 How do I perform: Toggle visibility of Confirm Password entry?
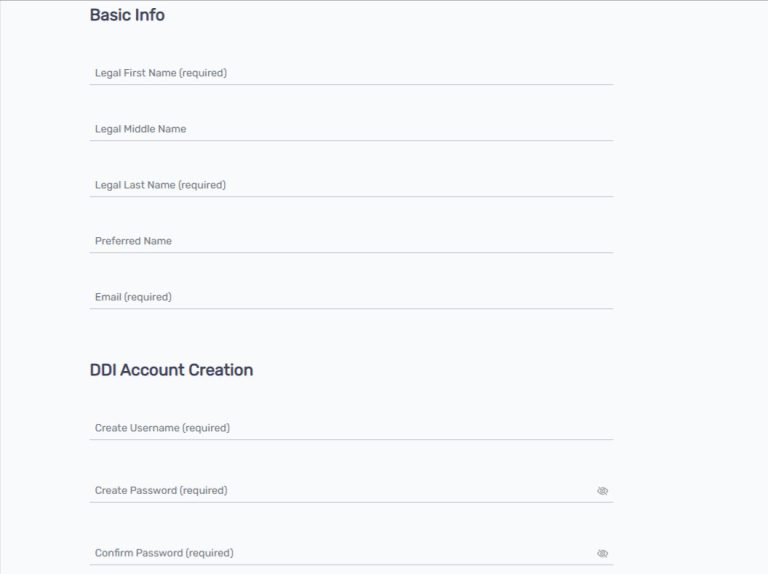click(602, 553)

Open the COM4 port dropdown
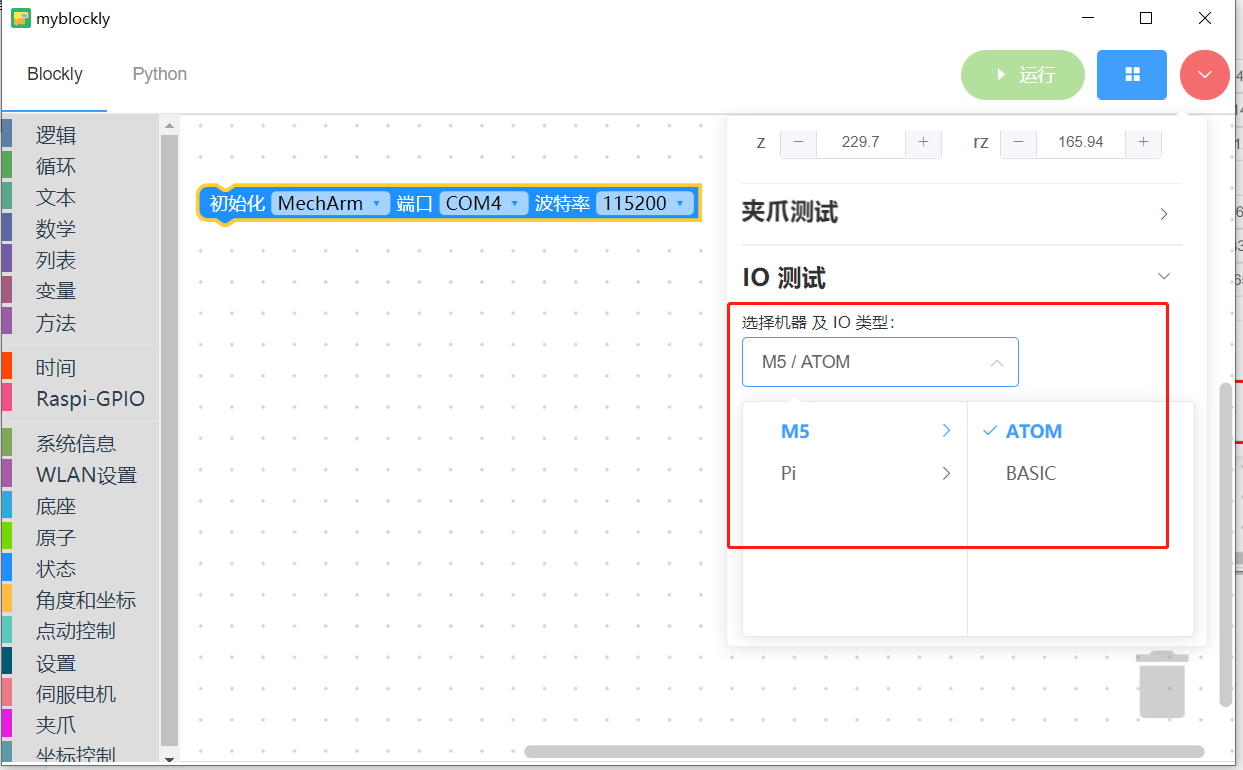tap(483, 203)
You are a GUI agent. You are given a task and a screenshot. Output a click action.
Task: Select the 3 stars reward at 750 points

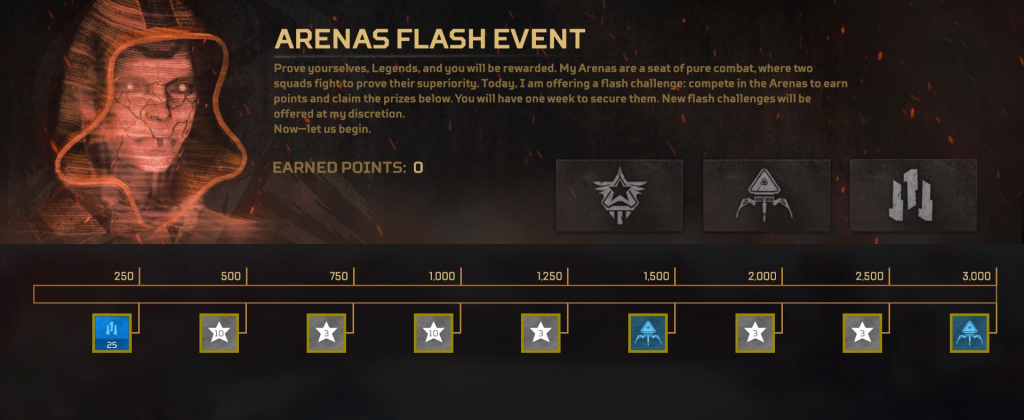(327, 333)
-*-
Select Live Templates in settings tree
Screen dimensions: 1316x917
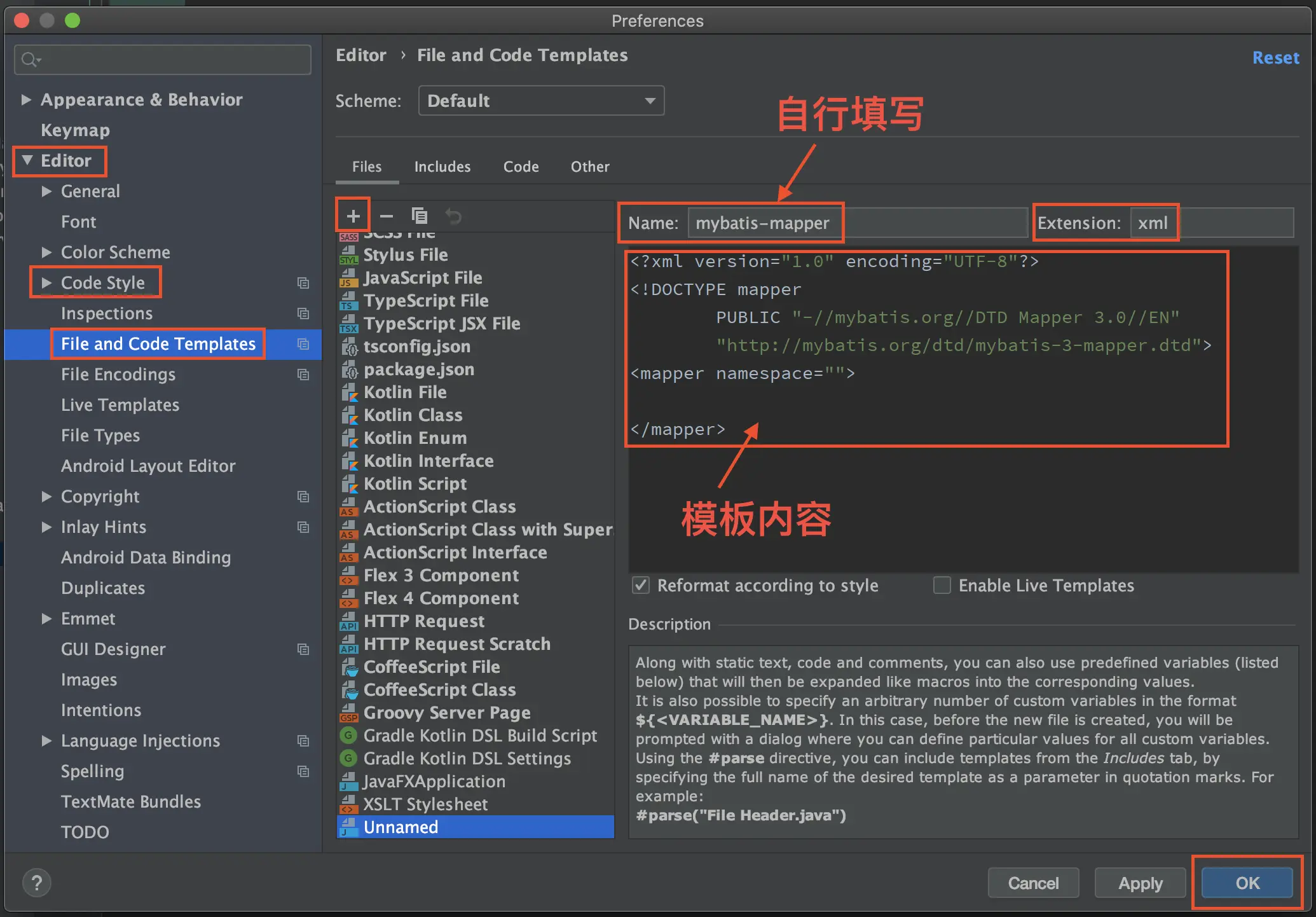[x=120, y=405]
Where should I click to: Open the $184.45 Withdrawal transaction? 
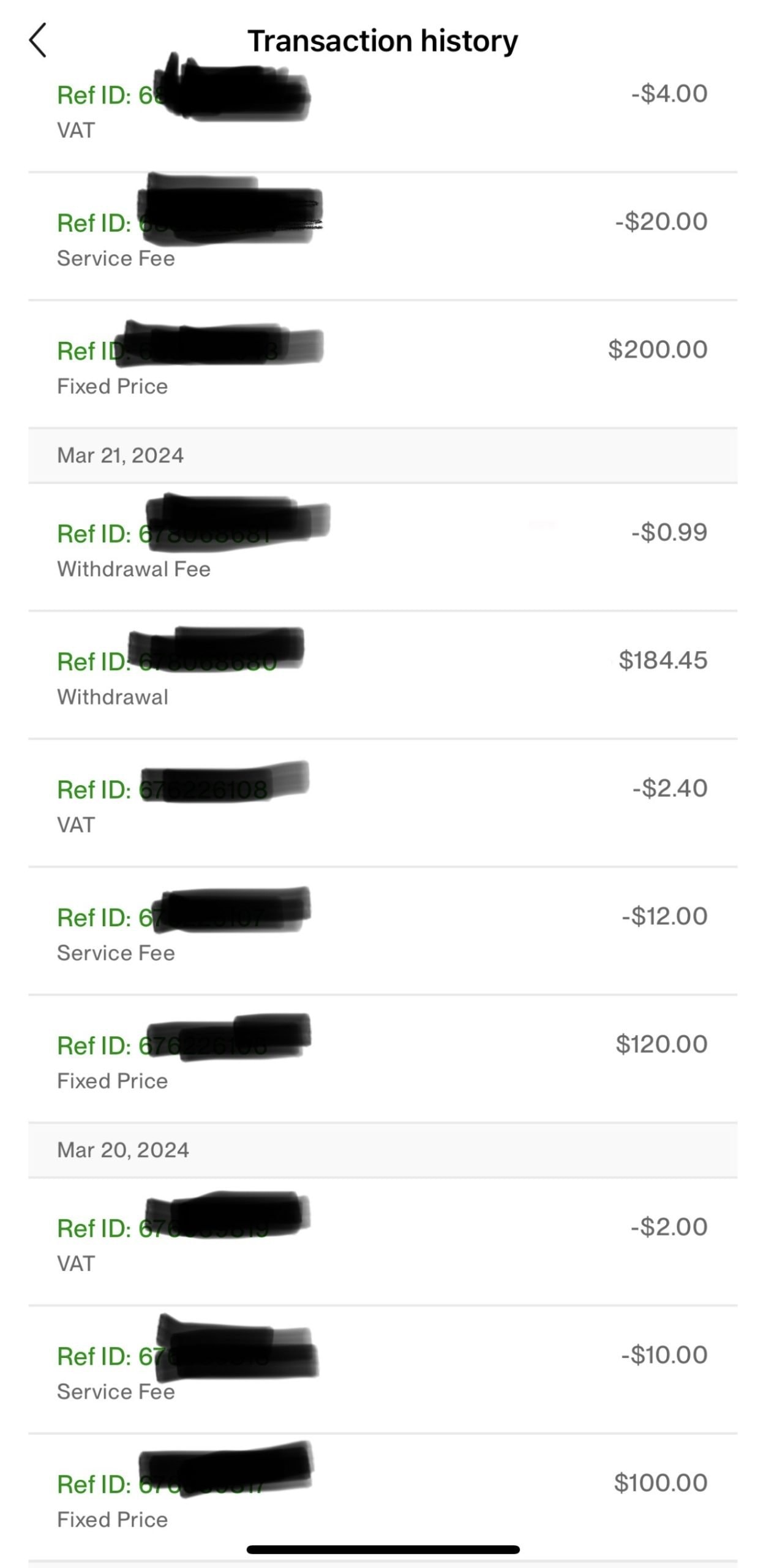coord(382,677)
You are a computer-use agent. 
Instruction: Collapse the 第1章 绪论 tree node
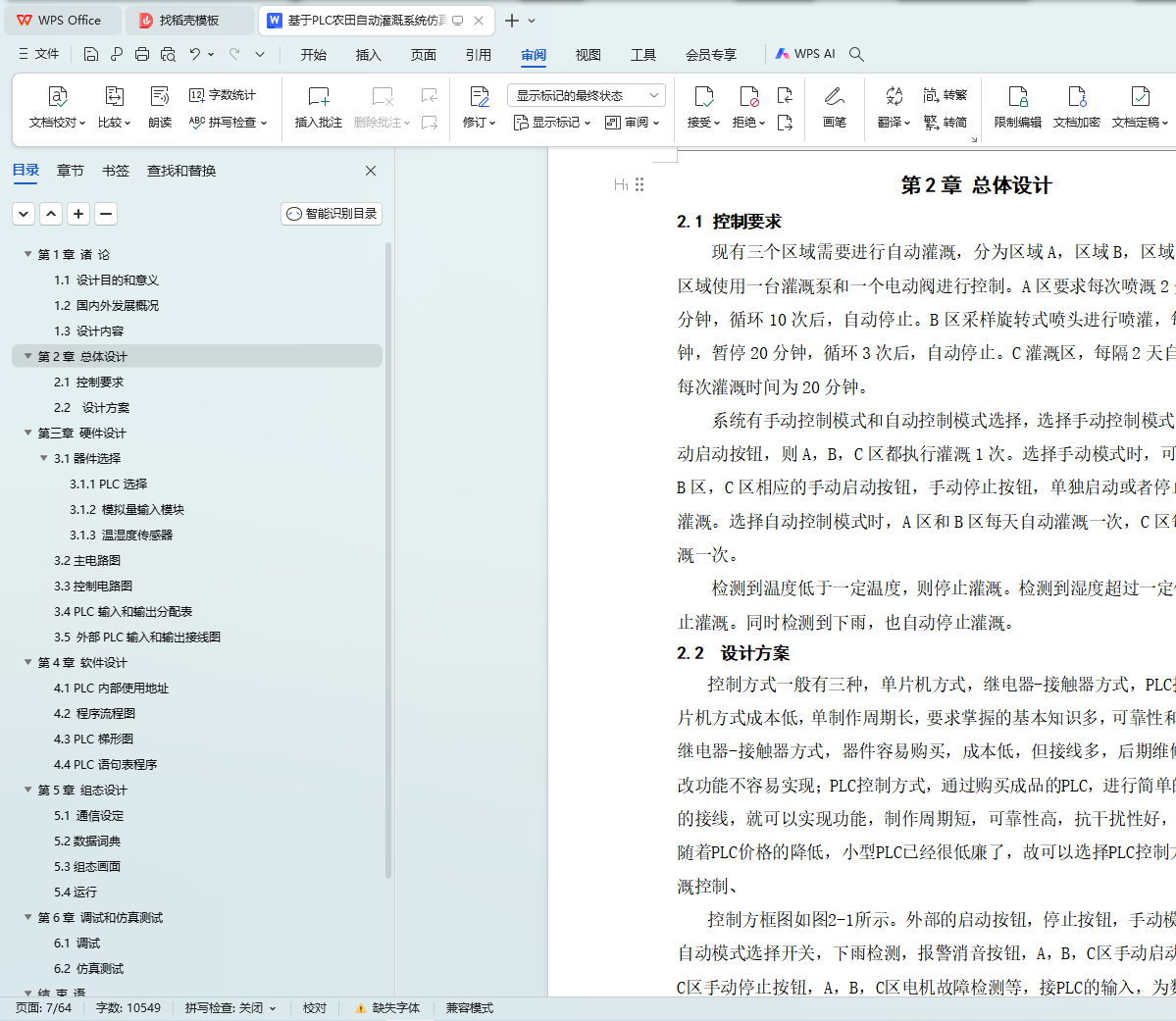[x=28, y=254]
-*-
-- TASK DIRECTIONS --
Copy out the lines verbatim, from the line that contains "Select Live Templates in settings tree" through the line that contains "[x=28, y=254]", both included, and omit the pictures.

-- THE REPLY --
Select Live Templates in settings tree
Screen dimensions: 1316x917
[x=120, y=405]
Where should I click to: Open the $184.45 Withdrawal transaction? 
coord(382,677)
You are a computer-use agent. 
Instruction: Collapse the 第1章 绪论 tree node
[x=28, y=254]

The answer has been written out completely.